-----Original Message-----
From: Int-area [mailto:int-area-boun...@ietf.org] On Behalf Of
Templin (US), Fred L
Sent: Thursday, March 24, 2022 9:45 AM
To: Tom Herbert <t...@herbertland.com>
Cc: int-area <int-area@ietf.org>; Eggert, Lars <l...@netapp.com>;
l...@eggert.org
Subject: Re: [Int-area] IP Parcels improves performance for end
systems
Hi Tom - responses below:
-----Original Message-----
From: Tom Herbert [mailto:t...@herbertland.com]
Sent: Thursday, March 24, 2022 9:09 AM
To: Templin (US), Fred L <fred.l.temp...@boeing.com>
Cc: Eggert, Lars <l...@netapp.com>; int-area <int-area@ietf.org>;
l...@eggert.org
Subject: Re: [Int-area] IP Parcels improves performance for end
systems
On Thu, Mar 24, 2022 at 7:27 AM Templin (US), Fred L
<fred.l.temp...@boeing.com> wrote:
Tom - see below:
-----Original Message-----
From: Tom Herbert [mailto:t...@herbertland.com]
Sent: Thursday, March 24, 2022 6:22 AM
To: Templin (US), Fred L <fred.l.temp...@boeing.com>
Cc: Eggert, Lars <l...@netapp.com>; int-area
<int-area@ietf.org>; l...@eggert.org
Subject: Re: [Int-area] IP Parcels improves performance for end
systems
On Wed, Mar 23, 2022 at 10:47 AM Templin (US), Fred L
<fred.l.temp...@boeing.com> wrote:
Tom, looks like you have switched over to HTML which can be a real
conversation-killer.
But, to some points you raised that require a response:
You can't turn it off UDP checksums for IPv6 (except for narrow case of
encapsulation).
That sounds like a good reason to continue to use IPv4 - at
least as far as end system
addressing is concerned - right?
Not at all. All NICs today provide checksum offload and so it's
basically zero cost to perform the UDP checksum. The fact that
we don't have to do extra checks on the UDPv6 checksum field to
see if it's zero actually is a performance improvement over UDPv4.
(btw, I will present implementation of the Internet checksum at
TSVGWG Friday, this will include discussion of checksum offloads).
Actually, my assertion wasn't good to begin with because for IPv6
even if UDP checksums are turned off the OMNI encapsulation layer
includes a checksum that ensures the integrity of the IPv6 header.
UDP checksums off for IPv6 when OMNI encapsulation is used is perfectly fine.

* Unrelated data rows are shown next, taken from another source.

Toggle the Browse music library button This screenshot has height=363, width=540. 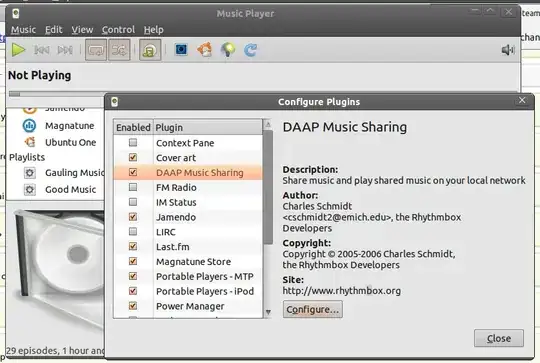click(x=150, y=50)
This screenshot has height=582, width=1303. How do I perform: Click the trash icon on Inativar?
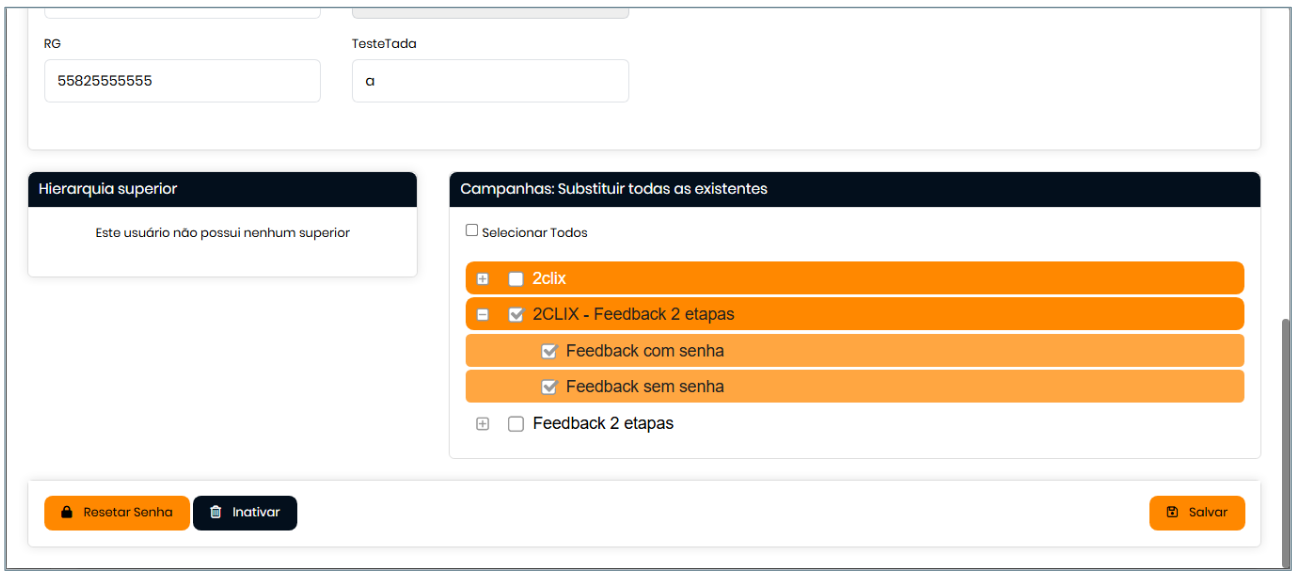pyautogui.click(x=216, y=512)
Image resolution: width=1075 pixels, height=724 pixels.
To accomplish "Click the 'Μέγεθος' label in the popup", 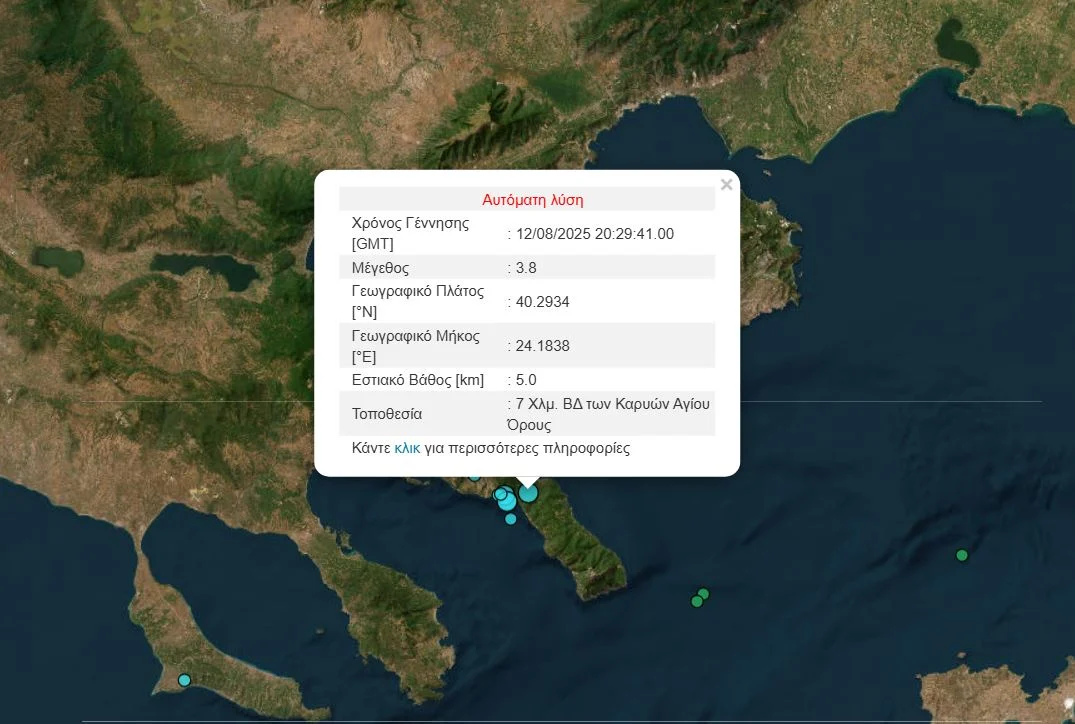I will (x=380, y=268).
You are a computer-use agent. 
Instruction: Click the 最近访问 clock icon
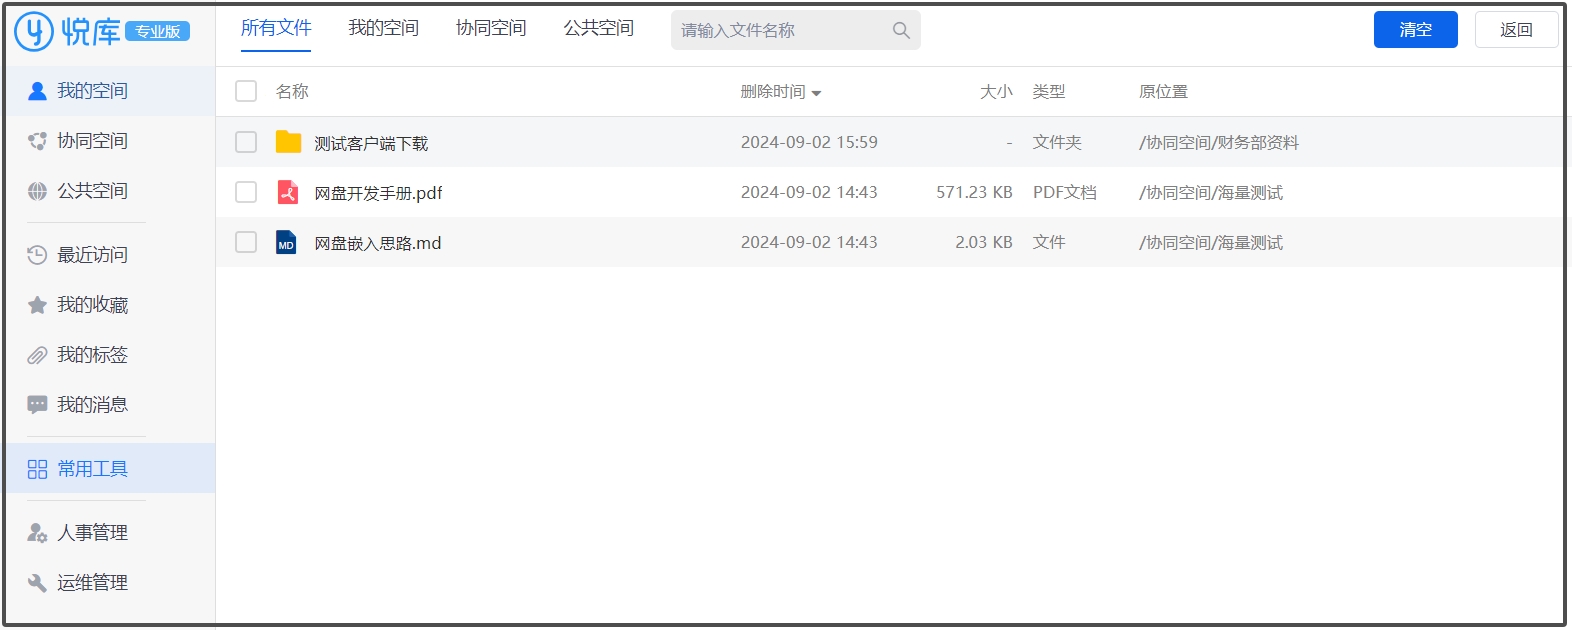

I assume you are referring to RFC6935 and RFC6936 that allow the
UDPv6 to be zero for tunneling with a very constrained set of conditions.
If it's a standard per packet Internet checksum then a lot of HW could do it.
If it's something like CRC32 then probably not.
The integrity check is covered in RFC5327, and I honestly
haven't had a chance to
look at that myself yet.
LTP is a nice experiment, but I'm more interested as to the interaction between
IP parcels and TCP or QUIC.
Please be aware that while LTP may seem obscure at the moment
that may be changing now
that the core DTN standards have been published. As DTN use
becomes more widespread I
think we can see LTP also come into wider adoption.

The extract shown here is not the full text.